• **WHAT IS NEEDED**:
Every entry must be given again exactly. Include no pictures.

• **DATA FOR REVIEW**:

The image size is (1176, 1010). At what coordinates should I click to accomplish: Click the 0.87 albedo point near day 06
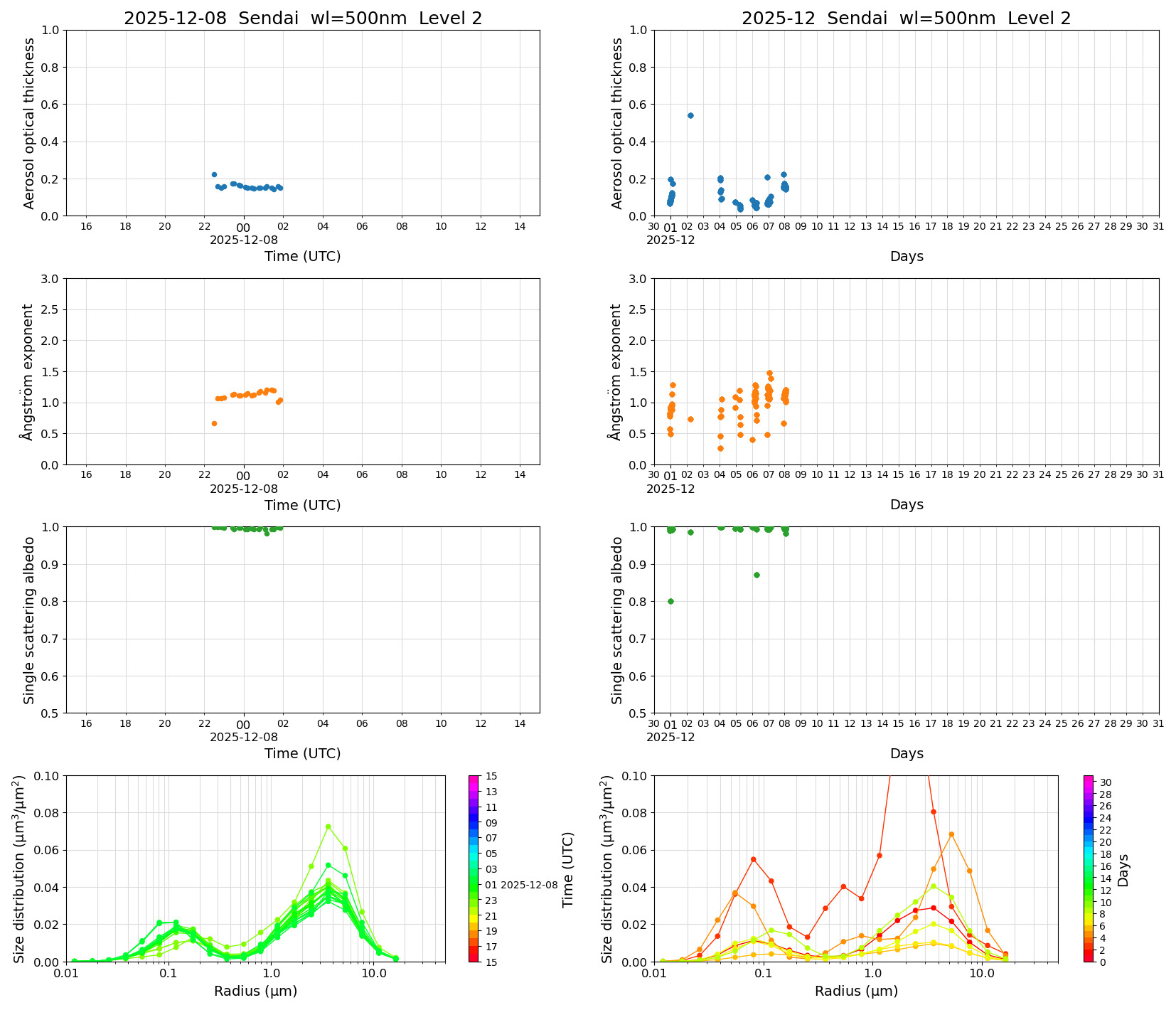tap(757, 575)
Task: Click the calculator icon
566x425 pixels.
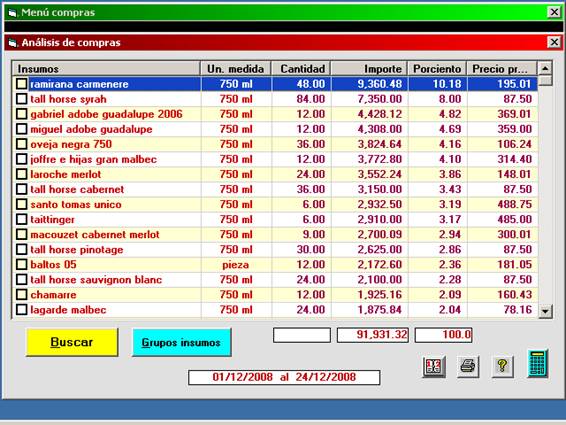Action: point(537,364)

• **EXPECTED ANSWER**:
The image size is (1176, 1010). At what coordinates should I click to accomplish: Click the 0.87 albedo point near day 06
tap(757, 575)
Task: Click the calculator icon
566x425 pixels.
Action: point(537,364)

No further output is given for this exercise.